INSTRUCTIONS TO FOLLOW →
Copy the records word for word, starting at their first line and ending at the line that contains "click(x=208, y=108)", with both of those lines included.

+===+

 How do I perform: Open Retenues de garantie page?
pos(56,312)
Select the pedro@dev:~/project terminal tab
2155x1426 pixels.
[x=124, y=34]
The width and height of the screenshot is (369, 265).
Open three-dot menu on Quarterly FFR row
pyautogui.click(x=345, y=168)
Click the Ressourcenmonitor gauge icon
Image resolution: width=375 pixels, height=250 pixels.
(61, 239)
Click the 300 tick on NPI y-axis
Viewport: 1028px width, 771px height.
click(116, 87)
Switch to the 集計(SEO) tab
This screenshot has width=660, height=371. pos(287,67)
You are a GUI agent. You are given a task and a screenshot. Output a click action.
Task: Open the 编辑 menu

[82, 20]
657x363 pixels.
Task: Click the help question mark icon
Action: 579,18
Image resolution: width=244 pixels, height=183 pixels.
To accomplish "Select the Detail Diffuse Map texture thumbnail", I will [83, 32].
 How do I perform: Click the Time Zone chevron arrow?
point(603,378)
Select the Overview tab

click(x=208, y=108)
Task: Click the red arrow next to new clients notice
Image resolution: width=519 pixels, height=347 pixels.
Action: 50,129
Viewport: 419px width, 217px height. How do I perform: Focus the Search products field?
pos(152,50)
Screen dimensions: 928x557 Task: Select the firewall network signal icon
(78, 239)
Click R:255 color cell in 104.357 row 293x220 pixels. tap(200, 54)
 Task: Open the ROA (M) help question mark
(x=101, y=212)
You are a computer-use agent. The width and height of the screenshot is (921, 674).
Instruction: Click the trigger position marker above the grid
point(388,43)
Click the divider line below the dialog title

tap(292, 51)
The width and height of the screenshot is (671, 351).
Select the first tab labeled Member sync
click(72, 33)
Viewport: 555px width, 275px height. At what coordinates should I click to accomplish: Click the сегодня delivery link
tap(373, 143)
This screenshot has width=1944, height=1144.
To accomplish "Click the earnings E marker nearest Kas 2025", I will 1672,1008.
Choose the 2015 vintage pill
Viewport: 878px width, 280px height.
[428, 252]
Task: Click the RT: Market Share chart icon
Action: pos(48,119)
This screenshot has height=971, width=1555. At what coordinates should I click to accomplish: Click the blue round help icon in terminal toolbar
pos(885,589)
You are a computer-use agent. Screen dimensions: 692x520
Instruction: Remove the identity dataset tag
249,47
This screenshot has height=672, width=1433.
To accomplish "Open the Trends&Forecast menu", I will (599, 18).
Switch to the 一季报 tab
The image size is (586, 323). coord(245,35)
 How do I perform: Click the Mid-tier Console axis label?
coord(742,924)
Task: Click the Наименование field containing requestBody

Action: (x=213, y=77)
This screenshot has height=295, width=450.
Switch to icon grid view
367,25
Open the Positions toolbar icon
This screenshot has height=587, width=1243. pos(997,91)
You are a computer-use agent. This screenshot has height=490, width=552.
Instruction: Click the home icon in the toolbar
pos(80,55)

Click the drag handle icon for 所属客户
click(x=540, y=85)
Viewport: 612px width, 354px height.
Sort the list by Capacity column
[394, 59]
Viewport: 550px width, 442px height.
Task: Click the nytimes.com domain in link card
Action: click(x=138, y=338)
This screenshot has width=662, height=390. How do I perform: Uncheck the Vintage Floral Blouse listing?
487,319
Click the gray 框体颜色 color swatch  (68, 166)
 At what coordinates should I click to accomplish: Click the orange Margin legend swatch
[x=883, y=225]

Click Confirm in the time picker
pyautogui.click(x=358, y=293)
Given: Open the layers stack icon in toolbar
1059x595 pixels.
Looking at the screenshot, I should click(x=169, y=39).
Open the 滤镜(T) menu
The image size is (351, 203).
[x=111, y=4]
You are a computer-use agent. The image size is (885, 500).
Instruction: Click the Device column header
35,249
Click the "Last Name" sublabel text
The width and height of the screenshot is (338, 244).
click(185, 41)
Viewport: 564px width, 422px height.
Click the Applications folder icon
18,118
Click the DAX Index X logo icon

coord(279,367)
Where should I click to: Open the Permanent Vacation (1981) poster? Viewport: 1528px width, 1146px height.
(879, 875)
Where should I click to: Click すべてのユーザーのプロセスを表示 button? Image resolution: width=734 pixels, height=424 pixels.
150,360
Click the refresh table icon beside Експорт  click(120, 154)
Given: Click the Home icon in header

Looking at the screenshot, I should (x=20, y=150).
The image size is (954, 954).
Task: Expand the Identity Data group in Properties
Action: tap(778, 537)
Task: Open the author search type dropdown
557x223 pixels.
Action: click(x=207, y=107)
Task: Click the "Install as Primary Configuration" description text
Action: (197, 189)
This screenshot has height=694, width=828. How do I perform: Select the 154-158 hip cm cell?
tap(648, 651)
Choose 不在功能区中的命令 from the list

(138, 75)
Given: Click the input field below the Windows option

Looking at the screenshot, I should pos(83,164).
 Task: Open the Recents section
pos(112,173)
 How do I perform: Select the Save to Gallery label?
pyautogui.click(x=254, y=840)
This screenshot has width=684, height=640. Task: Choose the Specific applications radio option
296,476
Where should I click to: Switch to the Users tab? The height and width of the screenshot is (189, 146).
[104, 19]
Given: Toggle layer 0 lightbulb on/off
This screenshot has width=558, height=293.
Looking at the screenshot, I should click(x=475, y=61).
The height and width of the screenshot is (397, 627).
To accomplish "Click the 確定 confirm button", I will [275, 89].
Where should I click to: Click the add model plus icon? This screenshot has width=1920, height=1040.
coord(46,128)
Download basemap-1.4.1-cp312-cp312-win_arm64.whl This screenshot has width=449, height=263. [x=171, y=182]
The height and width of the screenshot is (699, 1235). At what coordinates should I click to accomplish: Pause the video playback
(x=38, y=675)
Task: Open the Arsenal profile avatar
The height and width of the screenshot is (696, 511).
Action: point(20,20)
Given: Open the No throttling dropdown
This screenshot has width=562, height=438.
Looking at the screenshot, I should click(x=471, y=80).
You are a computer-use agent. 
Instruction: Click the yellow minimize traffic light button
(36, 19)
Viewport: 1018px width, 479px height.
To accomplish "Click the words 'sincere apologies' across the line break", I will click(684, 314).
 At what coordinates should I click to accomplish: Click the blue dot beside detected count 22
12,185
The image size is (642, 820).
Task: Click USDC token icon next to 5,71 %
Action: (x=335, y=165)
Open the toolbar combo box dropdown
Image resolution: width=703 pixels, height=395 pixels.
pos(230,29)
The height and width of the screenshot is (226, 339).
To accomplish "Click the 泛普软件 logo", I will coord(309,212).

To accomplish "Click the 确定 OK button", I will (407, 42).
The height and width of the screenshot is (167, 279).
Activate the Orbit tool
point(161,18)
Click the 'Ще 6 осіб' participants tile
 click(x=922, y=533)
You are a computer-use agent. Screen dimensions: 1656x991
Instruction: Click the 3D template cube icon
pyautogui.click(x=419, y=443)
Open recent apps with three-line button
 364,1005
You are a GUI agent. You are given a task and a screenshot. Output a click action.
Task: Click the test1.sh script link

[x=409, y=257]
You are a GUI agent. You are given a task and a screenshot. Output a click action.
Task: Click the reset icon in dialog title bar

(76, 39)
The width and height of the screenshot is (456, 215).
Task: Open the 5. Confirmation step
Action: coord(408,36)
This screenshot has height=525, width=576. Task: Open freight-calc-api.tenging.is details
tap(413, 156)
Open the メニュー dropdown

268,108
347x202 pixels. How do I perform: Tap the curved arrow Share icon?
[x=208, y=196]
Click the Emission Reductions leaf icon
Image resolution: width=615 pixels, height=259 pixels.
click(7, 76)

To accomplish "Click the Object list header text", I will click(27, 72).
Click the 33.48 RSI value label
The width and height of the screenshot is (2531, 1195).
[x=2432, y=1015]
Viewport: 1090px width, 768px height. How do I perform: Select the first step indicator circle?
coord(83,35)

+===+

FINAL ANSWER →
 How do I perform: Open Retenues de garantie page?
pos(56,312)
Select the pedro@dev:~/project terminal tab
2155x1426 pixels.
[x=124, y=34]
The width and height of the screenshot is (369, 265).
Open three-dot menu on Quarterly FFR row
pyautogui.click(x=345, y=168)
Click the Ressourcenmonitor gauge icon
Image resolution: width=375 pixels, height=250 pixels.
(61, 239)
Click the 300 tick on NPI y-axis
Viewport: 1028px width, 771px height.
click(116, 87)
Switch to the 集計(SEO) tab
This screenshot has width=660, height=371. pos(287,67)
You are a GUI agent. You are given a task and a screenshot. Output a click action.
Task: Open the 编辑 menu

[82, 20]
657x363 pixels.
Task: Click the help question mark icon
Action: 579,18
Image resolution: width=244 pixels, height=183 pixels.
To accomplish "Select the Detail Diffuse Map texture thumbnail", I will [83, 32].
 How do I perform: Click the Time Zone chevron arrow?
point(603,378)
Select the Overview tab

click(x=208, y=108)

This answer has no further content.